日本の政治家や企業家の方々が、「日本のリーダーシップ」の必要性を訴えたりします。マスコミや評論家の方々も、そうしたことをコメントする場面をよくみかけます。ある総理大臣は、日本を「美しい国」等と呼んで、世界における特殊性・重要性をアピールしていました。こうした方々が日本の重要性をどのように認識されているか分かりませんが、これからの世界において、日本がリーダーシップを発揮しなければいけないというのは、事実だと思います。

しかし、国家としての「日本」を前面に出し、そのリーダーシップの必要性を説いたりすると、「右」のレッテルを貼られて、話の本質を聞いてもらえないようなこともあります。そういう意味で、本当に日本がリーダーシップを発揮する必要がないならば、私も特段、こうしたテーマについて意見することはありませんし、おそらく実際に「日本がリーダーシップを発揮すべき」とも思わないでしょう。しかし、これからの時代において、日本は自ずと、その重要性を高めていくのだと思うのです。

現在、地球規模で起こっている多くの深刻な問題について、その原因は欧米型の価値観の限界によるものではないかと考えます。つまり、現代社会の根源的な問題は、欧米型の競争原理主義と科学万能主義への偏重にあると思うのです。

競争原理は一定のルールを必要としている人間にとって、大変使いやすいルールです。しかしこのルールばかりに頼ってしまうと、あらゆるものが優劣で評価され、人間は常に勝者と敗者に分かれ、勝者になることが人間の生きる目的に摩り替わってしまいがちになります(「道具の目的化の危険性」参照)。競争ルールのなかで生まれた勝者は、勝者としての地位を保つためにそのルールの正当化に努め、その結果さらにルールは社会の仕組みとして強化され、世界は制度とシステムが複雑化していくことになります。その結果、勝者はさらに強くなり、さらに勝者の勝者によるルールの強化といった連鎖から、社会システムと人間の欲望ばかりが暴走し、地球問題の解決においては、身動きが取れない状況に陥っていくのではないでしょうか。

同時に、社会システムの強化には科学が利用されます。本来、科学の最先端の現場では、常に「仮説と検証」を行われており、その意味で科学は、未知の世界を解明する道具です。しかし、科学を知識として学ぶ一般の人々にとって、科学は既に証明されたものを知識として詰め込む対象となってしまいます。
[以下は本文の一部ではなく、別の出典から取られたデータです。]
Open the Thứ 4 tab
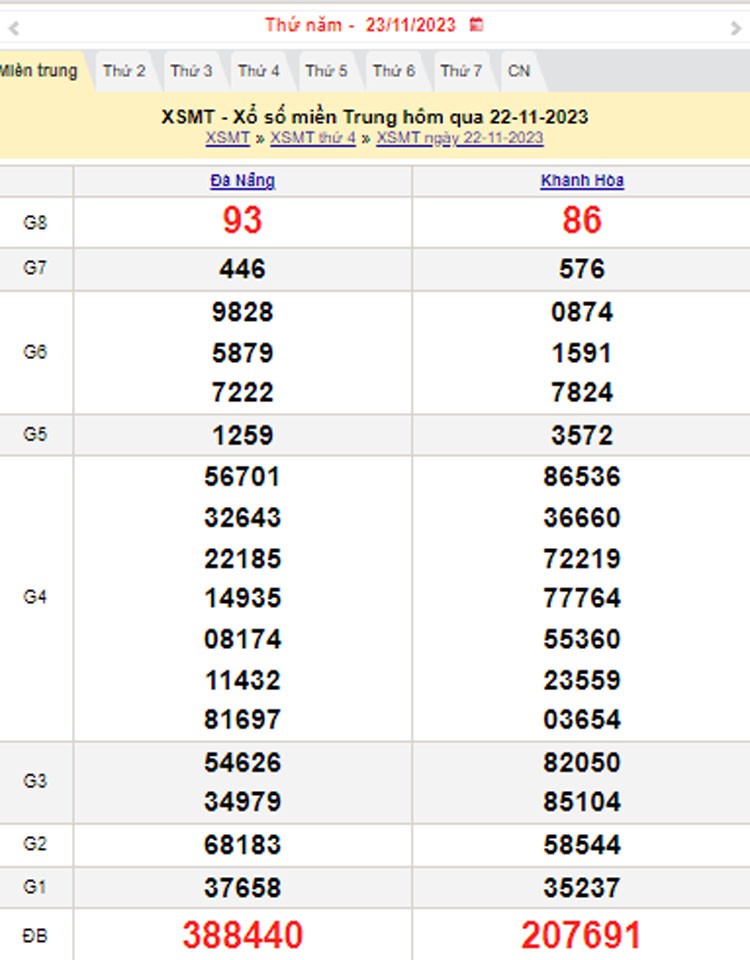Screen dimensions: 750x960 tap(259, 71)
その結果、科学は目の前にあるものや目に見えるもの、既に証明されたものを正当化させるために非常に有効に機能するわけです。そのなかで、特に社会科学は、上記のような社会システムにおける勝者によって、それらの正当性の論理的裏付けに大いに利用されてしまうのです。

私は、こうした評価軸や社会の仕組みをすべて否定するわけではありません。少なくとも、これまでの世界はこうしたルールや考え方によって成り立ってきたわけですし、私自身がそのような秩序のなかで生まれ、育ってきた人間なので、それらを否定することはできません(「原罪とは・・・」、「過去への感謝、未来の創造」参照)。しかし、そうした秩序で生きている人類は、地球規模の問題を抱えるに至って、出口を見失っているように思います。
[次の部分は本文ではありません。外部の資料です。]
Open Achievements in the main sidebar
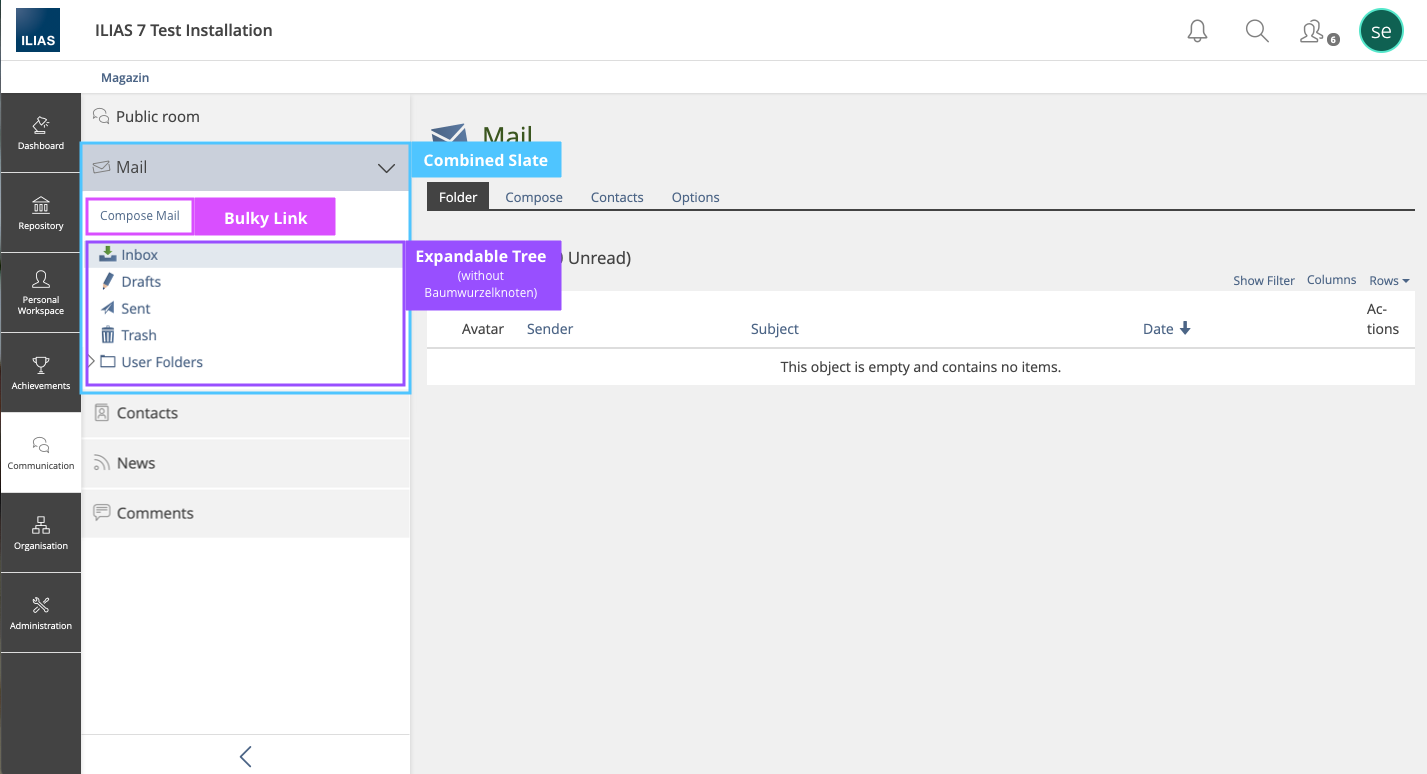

石油の莫大な利権を抱える人々が存在している一方で、戦争によって多くの貧しい人々が死んでいかなければならないという現実。温暖化を防ぐための二酸化炭素の排出については、排出権の売買という経済論理のなかで、国家間での利権争いが繰り広げられるなか、一向に排出量の減少が望めていないという現実。真実を真実のまま扱うことが許されず、権力を脅かすようなタブーには触れることができないマスメディアのみが、大衆にメッセージを送ることができ、大衆には事の深刻さが知らされていないという現実・・・。

現代社会の問題点を挙げていてはキリがありませんし、問題点の多さや具体的事例をひとつひとつ挙げること自体に、あまり重要な意味はありません。大事なことは、人類が地球破壊を起こしているという現実を目の前にして、今の秩序のままでは、人間はそれらの問題を自分たちひとりひとりの問題として認識できず、結果として、人類は次の時代を迎えられないという危険性です。

こうした欧米型の競争原理主義や科学万能主義に対して、日本には、それに対抗しうる独特の思想や文化があると思います。それは、たとえば騎士道と武士道の違いに出ていたり、一神教と多神教の考え方に現れていたり、良いかどうかは別にしていまだに脈々と受け継がれている天皇制が残っていたりといったところをみれば、明らかだと思います(「武士と騎士の違い」参照)。

日本には、欧米にはない日本独自の平和的な思想や相手への思いやり、言わずとも相手を信じるといった性善説的な考え方、目に見えない価値を積極的に認めていく寛容性といった独特の文化や思想が根底にあるのだと思います(「「No」と言えないことへの誇り」参照)。人間を単に優劣や勝敗だけではなく、それぞれ異なる軸で捉え、互いに尊厳ある存在として認め合うという精神が、日本には根付いていると考えます。

しかし、そうした日本のよさや本質的な意味は表現することは難しく、また科学的な説明や証明が非常に困難であるため、現代社会のスタンダードである欧米型の基準ではなかなか評価されません。欧米人に「Yes or No?」と迫られると、明確な答えを出せないのです(それが逆に日本の良さです)。その結果、残念ながら、日本の文化や思想は、欧米のそれに比べて、今日まで軽視され続けてきたように思うのです。

しかし、欧米型の思想や価値観によってだけでは、世界が出口を見出すことができず、地球問題に解決の糸口がみえない現代において、日本の価値や役割は、大きくなっていかなければならないものと思うのです。次の世界を切り開いていくために必要な思想や価値観は、武士道や多神教的な風土をもつ日本から発信していかなければなりません。経済的な貧富だけでは幸せの大きさは決まらないし、戦争の勝ち負けで国家や宗教の繁栄はありえないし、人間の優劣だけで人間の価値は決まりません(「人間の優劣と競争社会」、「使える人と使えない人」参照)。

ひとつの地球で、人類が永続的に住めるためには、人類の共存本能を呼び覚ます必要があるし、そのためには、次の時代において平和的で寛容的な思想を持つ日本が、世界のリーダー的存在になっていかなければならないと考えるのです。